▶ _Document segment_
Taking the show at face value (as best as we can when the text can’t seem to make up its mind, anyway), Blue!Ten is not exactly like Brown!Ten, and the differences go beyond one heart. Blue!Ten is emotionally in the same place as Nine (so he’s basically where Ten was in The Runaway Bride), and he’s picked up bits of Donna’s voice, her temper, her sarcasm, and he understands her thought processes. Mentally, he’s still as Lonely God and Oncoming Storm and Grinning Genius Who Licks Things as always, but he’s got that dash of Donna’s humanity and more of that obvious “No second chances” darkness.

But he’s still the Doctor. He’s not quite another regeneration because he is still Ten, except he’s not.

And he’s going to have a hard time adjusting to life as a human, of course he is, even with Rose. Because neither one of them ever wanted to “settle down.” I wouldn’t say Rose was averse to it, as such, but she loved the adventure, the new worlds. She loved dashing through the cosmos. And the Doctor, he needs that.

But look at what Sarah Jane made of life on earth. Look at what Jack made of it. After an adjustment period, this Doctor could do it, as long as there was plenty of running and trips to the Amazon and Egypt. A whole new world on another universe—think of what he could discover.

(Screenshot and document pointing data)
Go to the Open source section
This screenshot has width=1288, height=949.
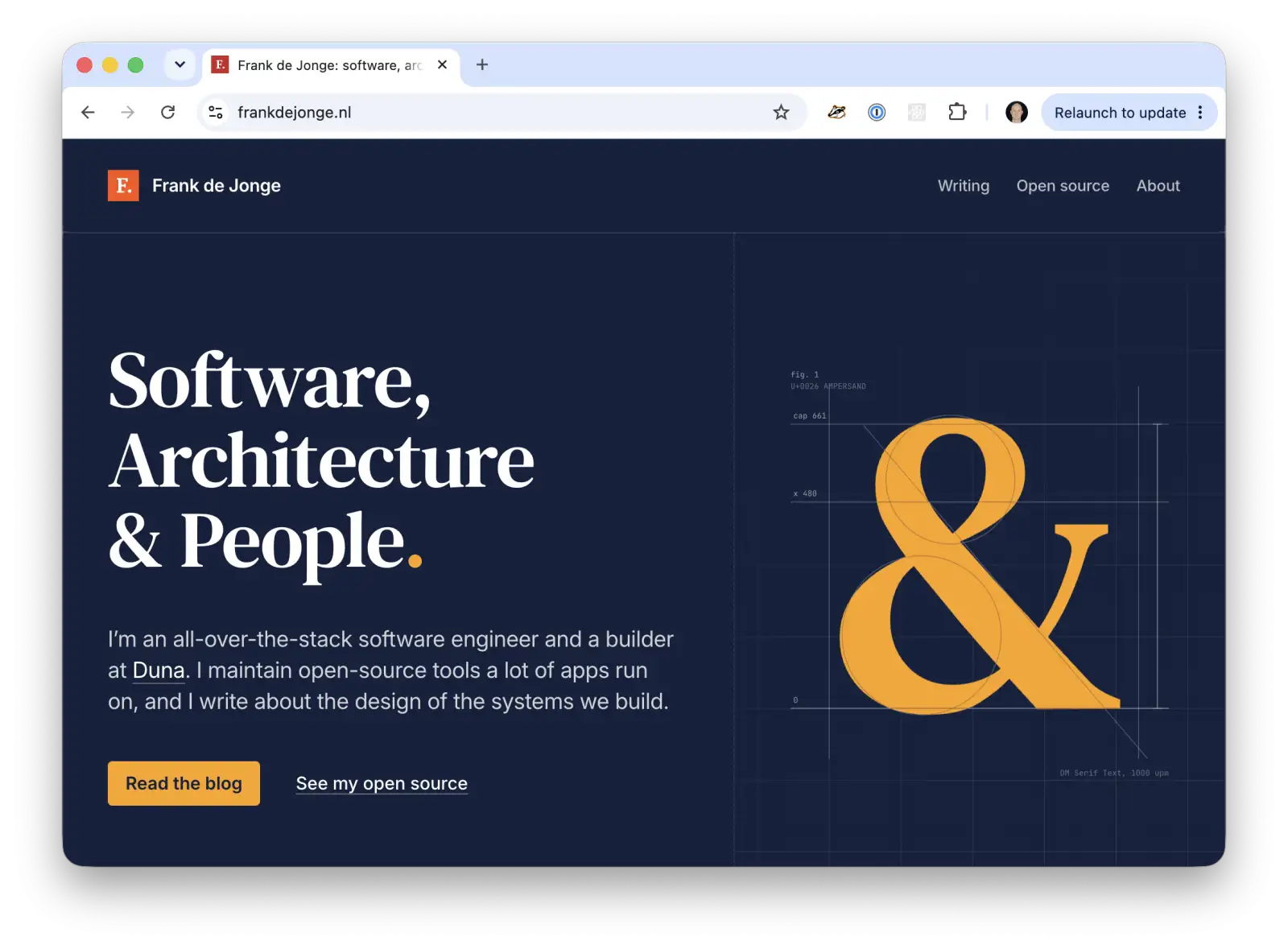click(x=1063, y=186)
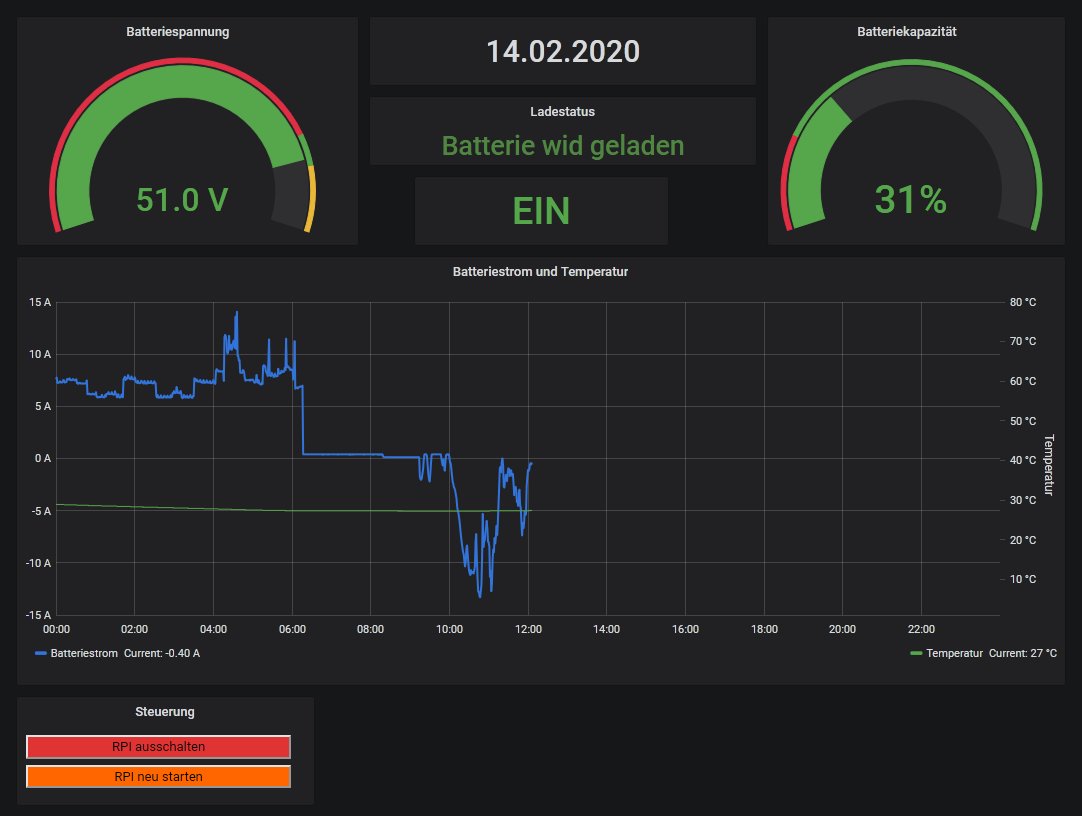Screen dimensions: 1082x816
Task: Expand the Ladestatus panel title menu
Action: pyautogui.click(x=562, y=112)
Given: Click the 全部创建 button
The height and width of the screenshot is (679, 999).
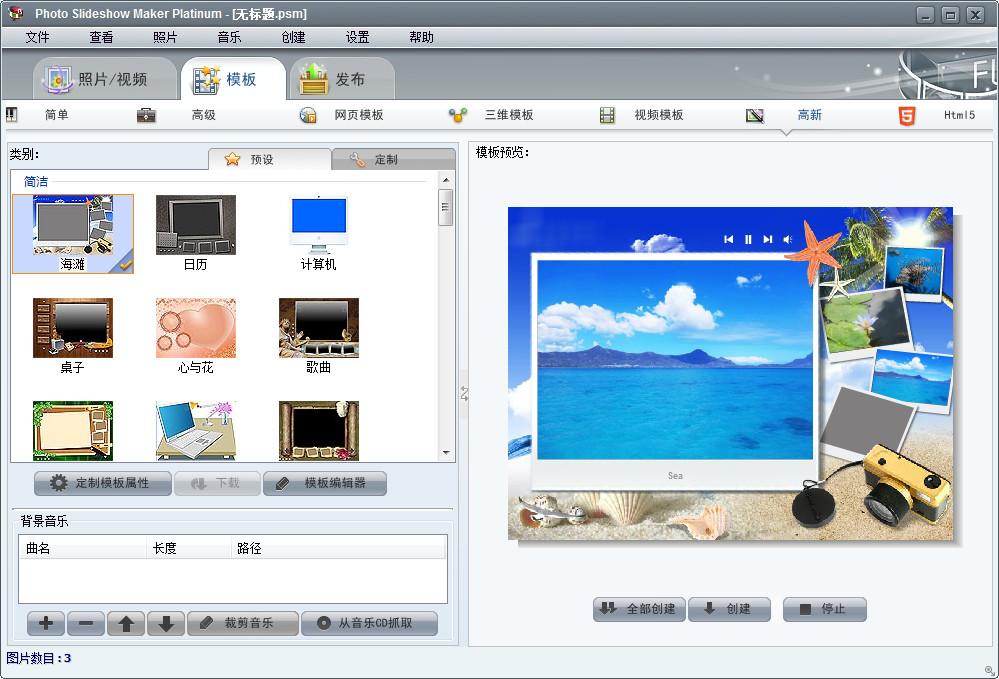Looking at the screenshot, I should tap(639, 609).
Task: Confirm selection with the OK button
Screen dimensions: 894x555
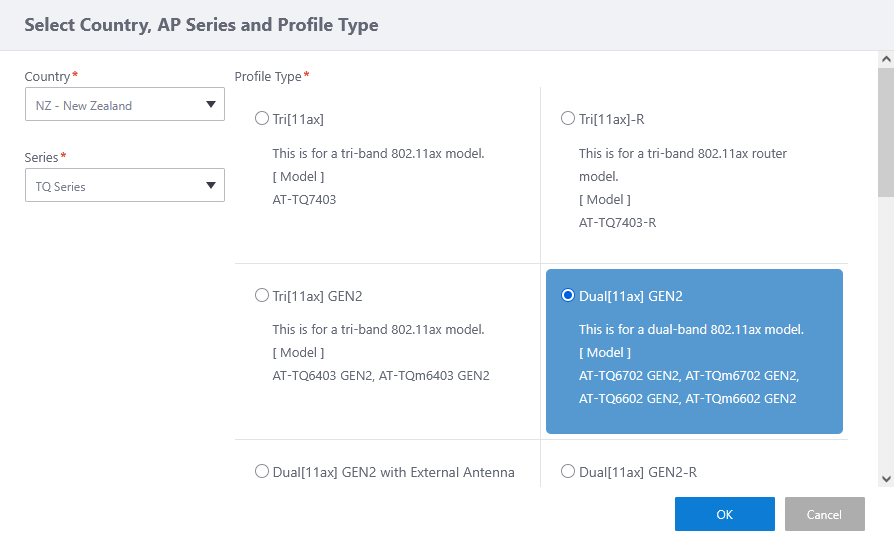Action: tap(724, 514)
...
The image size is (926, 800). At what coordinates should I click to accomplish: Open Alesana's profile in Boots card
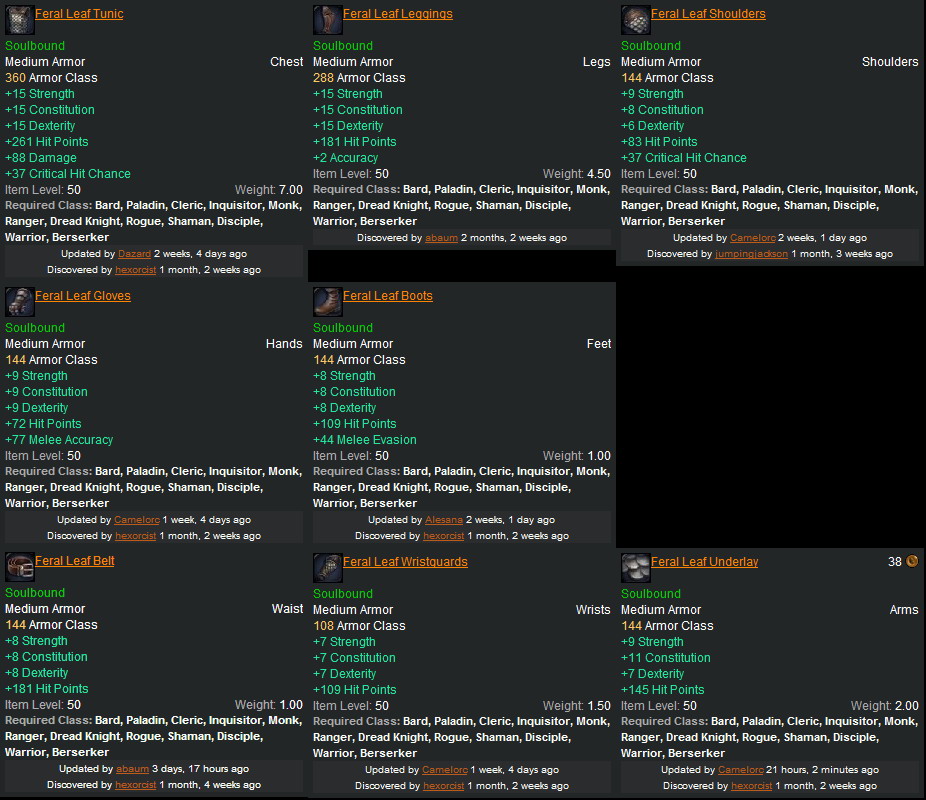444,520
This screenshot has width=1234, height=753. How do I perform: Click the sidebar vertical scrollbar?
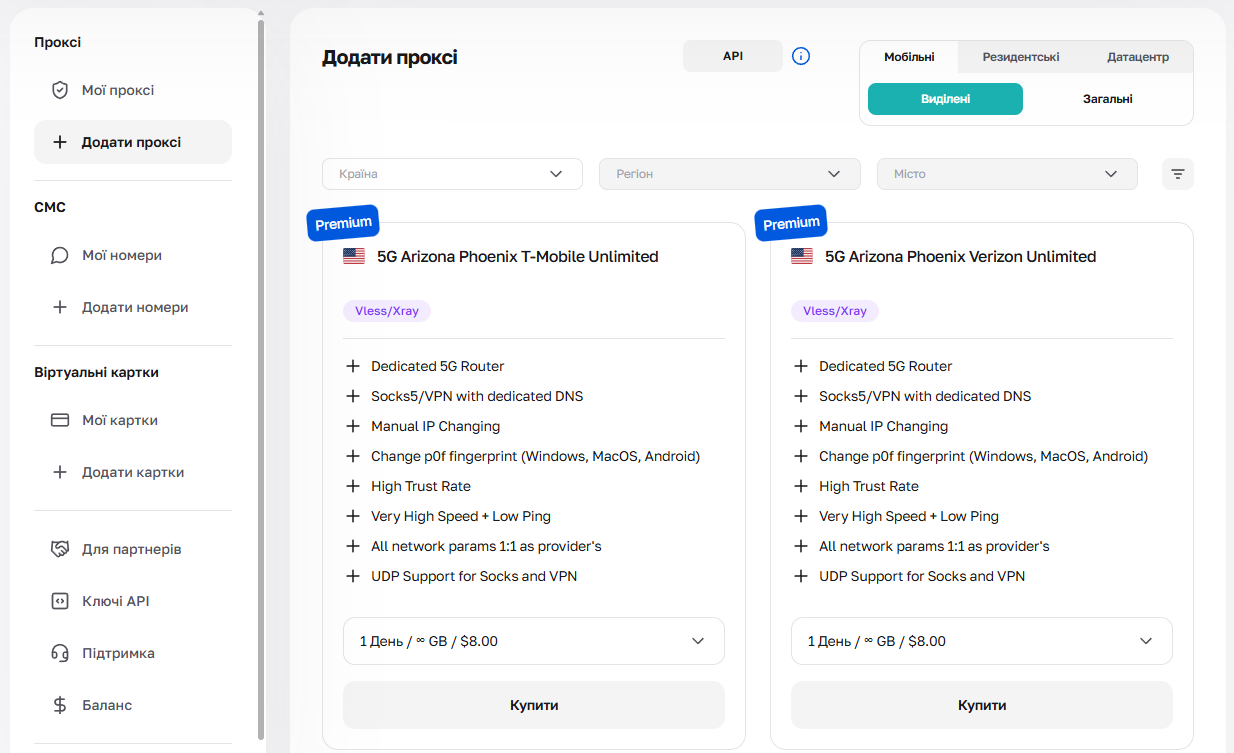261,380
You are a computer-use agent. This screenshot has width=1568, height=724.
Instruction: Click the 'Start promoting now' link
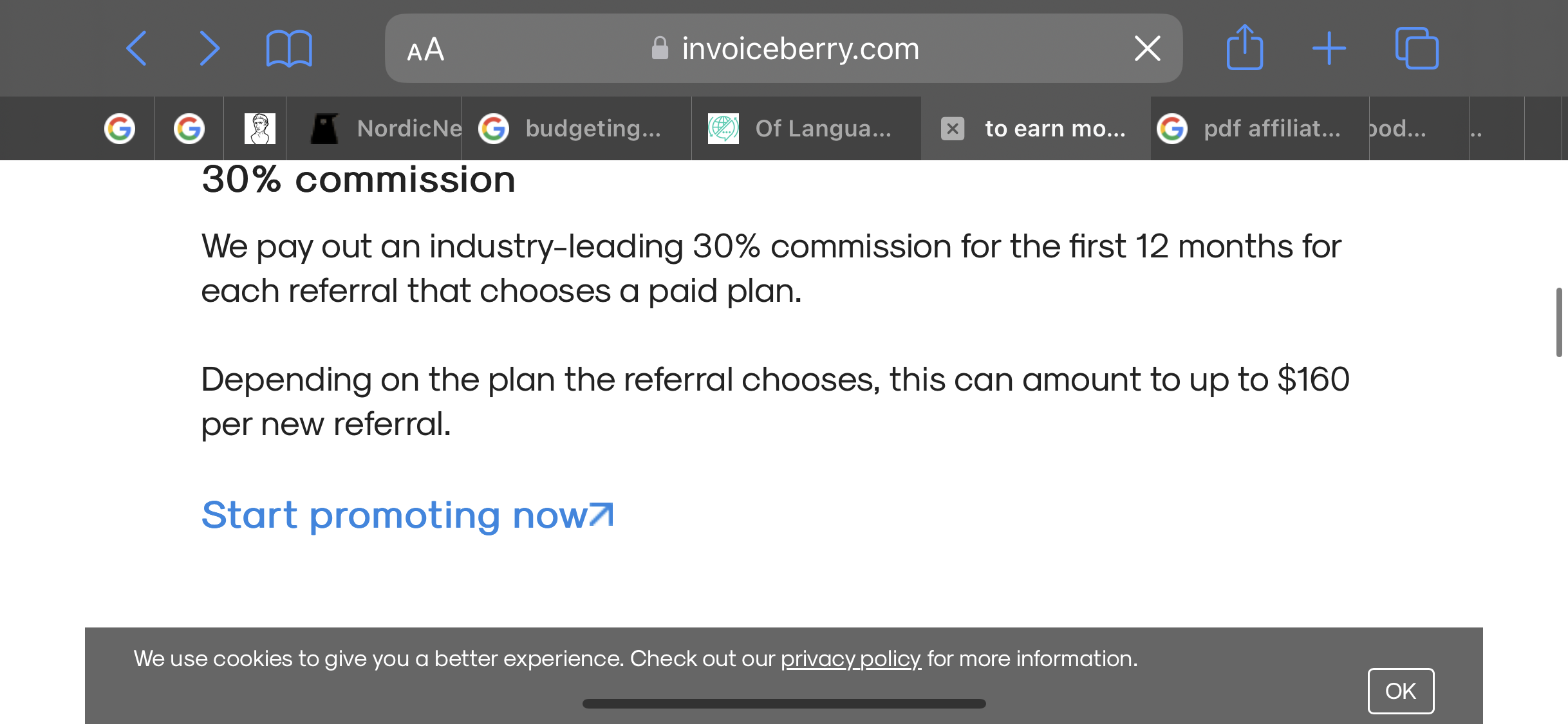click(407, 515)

▶ _Given exercise_
Continue the Doctor Who commentary on Blue!Ten from its last sentence.

▶ _The answer_
And, what should really make a shipper bounce with squee: the Doctor has one life to live, just one, and he wants to spend it with Rose. Because it’s not Brown!Ten’s decision, not really. Blue!Ten has just as much agency, has a will of his own. Blue!Ten is as much the Doctor as Nine or Two or Ten or Seven; he’s the same Doctor who kissed the Vortex away from Rose, who said goodbye to her at Bad Wolf Bay, who stood there as the Racnoss drowned, who held a dying Master in his arms, who met Agatha Christie, who ran towards Rose with a wild grin on his face before getting shot down by a Dalek.

This is that same Doctor, that same man, and he only has, what, 80 years to live?

And he wants to spend this one lifetime with Rose.

He could’ve argued to stay on the TARDIS. He could have resisted Brown!Ten at every step. What was Brown!Ten going to do? Kick him out of the TARDIS?

Except he knew what Brown!Ten was saying was true, and he wanted this. Both Doctors yearned for the “one adventure he could never have,” but now Blue!Ten could have it. And he could have it with Rose.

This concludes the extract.